Je néglige ensuite le tracé jacquaire pour me concentrer sur les indications qui mènent à mon hostal. Elles me font malheureusemnt contourner la vieille ville, la cathédrale et le palais épiscopal de Gaudi. Je suis quitte pour refaire un tour ce soir... Las, à 200 mètres de l'hostal, je m'arrête au bar du même nom (c'est la même maison) pour boire un jus d'orange. La jeune serveuse est toute contente de discuter en français (elle a repéré mon accent à ma prononciation de "aranxa") car elle vient de rentrer de six mois passés à Valence en tant qu'assitante de langue et a le mal de notre pays... Après cette courte pause, je me traîne jusqu'à l'hostal, où j'ai donc commencé à écrire ce récit, mal en point, tout à l'heure.
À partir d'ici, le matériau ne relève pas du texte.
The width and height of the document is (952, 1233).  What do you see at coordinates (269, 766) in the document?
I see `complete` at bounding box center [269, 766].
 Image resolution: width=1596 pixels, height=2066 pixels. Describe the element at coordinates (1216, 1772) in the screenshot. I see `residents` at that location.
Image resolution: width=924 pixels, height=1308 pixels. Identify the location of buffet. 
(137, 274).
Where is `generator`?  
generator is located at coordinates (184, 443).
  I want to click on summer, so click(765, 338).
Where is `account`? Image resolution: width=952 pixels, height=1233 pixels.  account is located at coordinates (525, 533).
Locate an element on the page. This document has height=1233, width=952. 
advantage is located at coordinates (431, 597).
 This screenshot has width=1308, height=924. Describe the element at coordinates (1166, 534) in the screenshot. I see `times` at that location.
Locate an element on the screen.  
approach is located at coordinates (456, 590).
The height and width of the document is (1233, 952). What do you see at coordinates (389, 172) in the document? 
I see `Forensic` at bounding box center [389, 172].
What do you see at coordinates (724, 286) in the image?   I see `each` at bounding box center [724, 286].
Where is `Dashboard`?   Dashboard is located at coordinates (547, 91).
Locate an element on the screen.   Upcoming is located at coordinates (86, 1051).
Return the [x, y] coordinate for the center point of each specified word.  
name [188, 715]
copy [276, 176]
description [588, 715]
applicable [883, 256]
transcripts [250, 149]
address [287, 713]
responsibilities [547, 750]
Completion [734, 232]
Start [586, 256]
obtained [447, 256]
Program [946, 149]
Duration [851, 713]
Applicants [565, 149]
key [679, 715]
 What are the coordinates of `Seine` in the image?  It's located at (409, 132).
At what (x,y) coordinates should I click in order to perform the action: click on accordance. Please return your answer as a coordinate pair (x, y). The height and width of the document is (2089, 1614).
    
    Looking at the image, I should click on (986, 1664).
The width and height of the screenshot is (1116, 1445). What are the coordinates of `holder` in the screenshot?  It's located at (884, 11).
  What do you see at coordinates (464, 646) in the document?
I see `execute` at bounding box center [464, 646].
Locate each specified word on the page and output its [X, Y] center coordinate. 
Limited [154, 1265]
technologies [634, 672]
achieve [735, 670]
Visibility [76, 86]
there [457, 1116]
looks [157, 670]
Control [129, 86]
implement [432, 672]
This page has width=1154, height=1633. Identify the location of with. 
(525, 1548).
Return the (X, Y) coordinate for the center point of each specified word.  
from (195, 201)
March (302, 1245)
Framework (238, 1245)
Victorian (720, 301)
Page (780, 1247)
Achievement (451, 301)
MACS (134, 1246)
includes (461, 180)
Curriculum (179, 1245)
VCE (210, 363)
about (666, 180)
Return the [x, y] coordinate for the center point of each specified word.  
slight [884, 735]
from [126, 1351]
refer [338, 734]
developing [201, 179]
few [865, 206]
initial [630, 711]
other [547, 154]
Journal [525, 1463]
Depuis, j'ai eu tout de même le plaisir de goûter à deux belles spécialités locales: le yaourt au miel sauvage, et, comme la bouteille de vin rouge servie avec la demi-pension s'est révélée souveraine pour endormir mon mal de dent (en Espagne, même seul, on vous sert systématiquement une bouteille entière avec le repas... un bon piège!), je retrouve l'énergie pour aller jeter un long coup d'oeil à la cathédrale, au palais de Gaudi (plus sobre tout de m^me que ses oeuvres postérieures) et déguster, dans ce beau décor, les churos au chocolat qui sont la spécialité locale, la vraie, Astorga étant la ville espagnole du chocolat. Vin rouge, chocolat... Corinne, mon amie diététicienne ne serait sans doute pas trop d'accord; mais dans mon état, j'ai l'impression que le corps réclame tellement qu'il synthétise tout dans le bon sens... et puis je suis sec comme un coucou.
Il me faut également du sommeil pour tenter de récupérer, c'est pourquoi je vous quitte sur ces mots, même si ici, personne ne semble dormir: c'est la finale de la coupe du roi, et même si je ne suis pas dans les villes concernées, tout le pays semble retenir son souffle pour l'évènement; coup d'envoi à 22h à la mode espagnole.